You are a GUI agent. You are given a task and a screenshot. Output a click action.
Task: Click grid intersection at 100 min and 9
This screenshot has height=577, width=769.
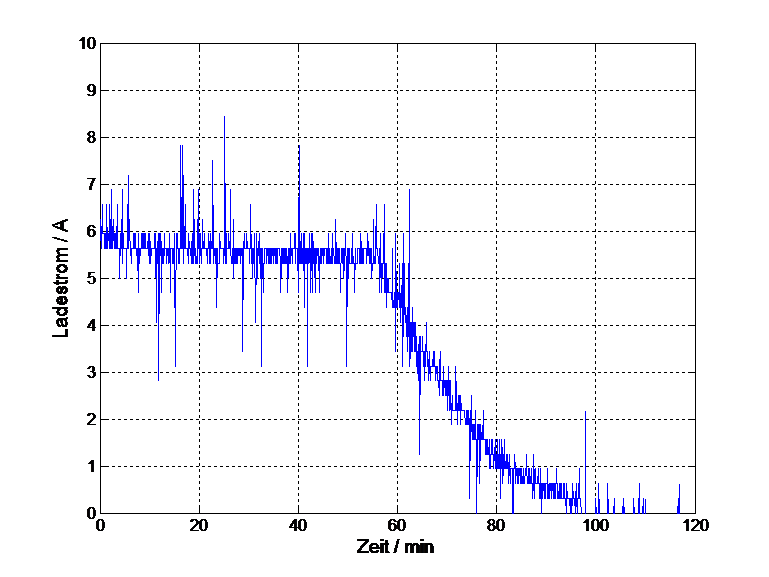pos(595,91)
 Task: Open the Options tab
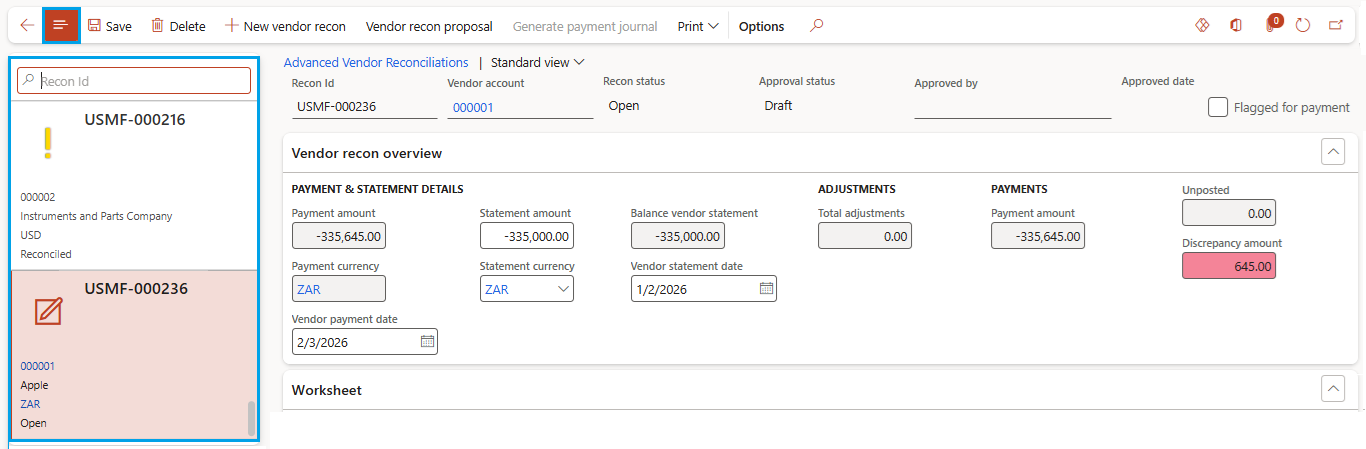(x=761, y=26)
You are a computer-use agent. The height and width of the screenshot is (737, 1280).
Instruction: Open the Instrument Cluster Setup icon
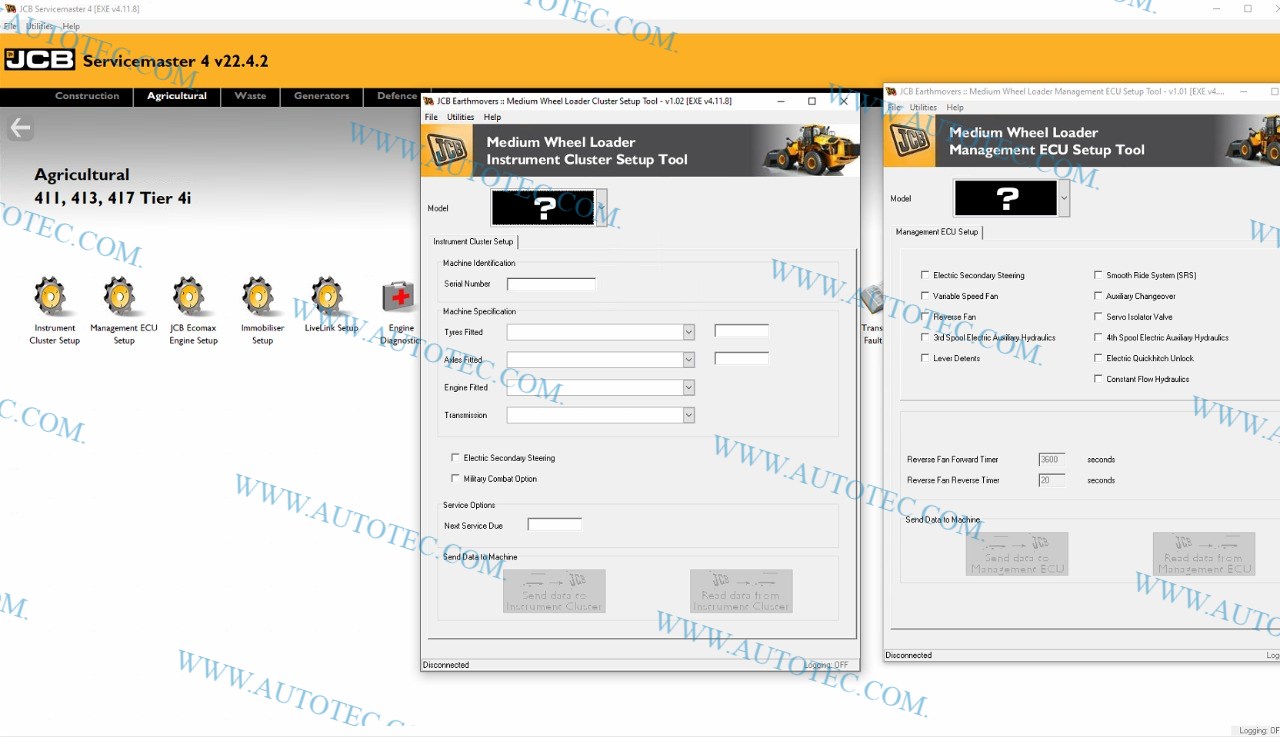52,298
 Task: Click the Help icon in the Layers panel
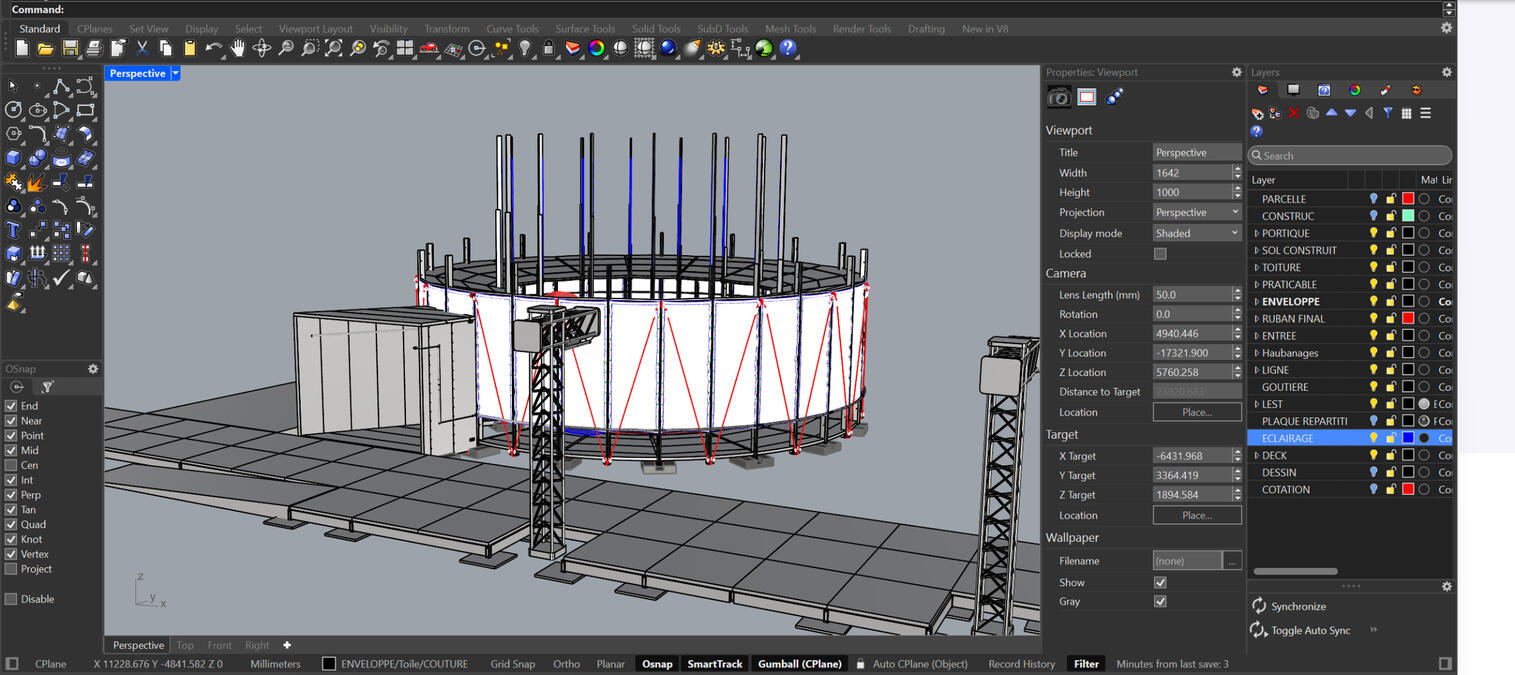(1257, 131)
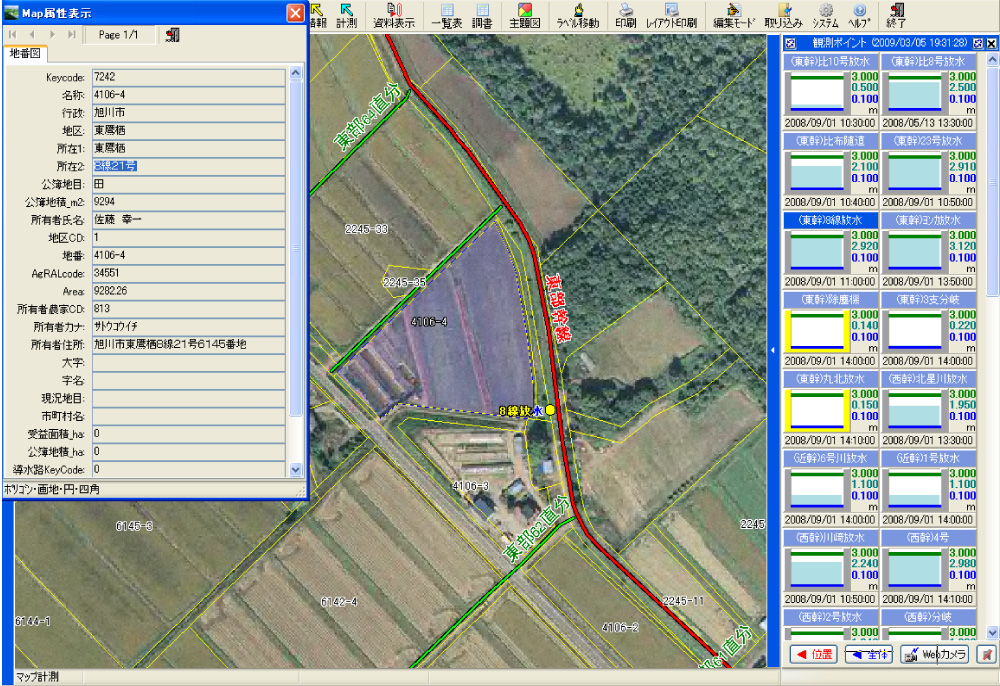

====================

== Exercise requirements ==
Print each entry precisely as written; the pictures stay out.

== Exercise answer ==
You are a GUI agent. You are given a task and a screenshot. Output a click action.
Task: Click grid intersection at 100 min and 9
This screenshot has height=577, width=769.
pos(595,91)
 Task: Open the Options tab
(x=761, y=26)
You are a computer-use agent. The height and width of the screenshot is (737, 1280).
Instruction: Open the Instrument Cluster Setup icon
52,298
 Task: Click the Help icon in the Layers panel
(1257, 131)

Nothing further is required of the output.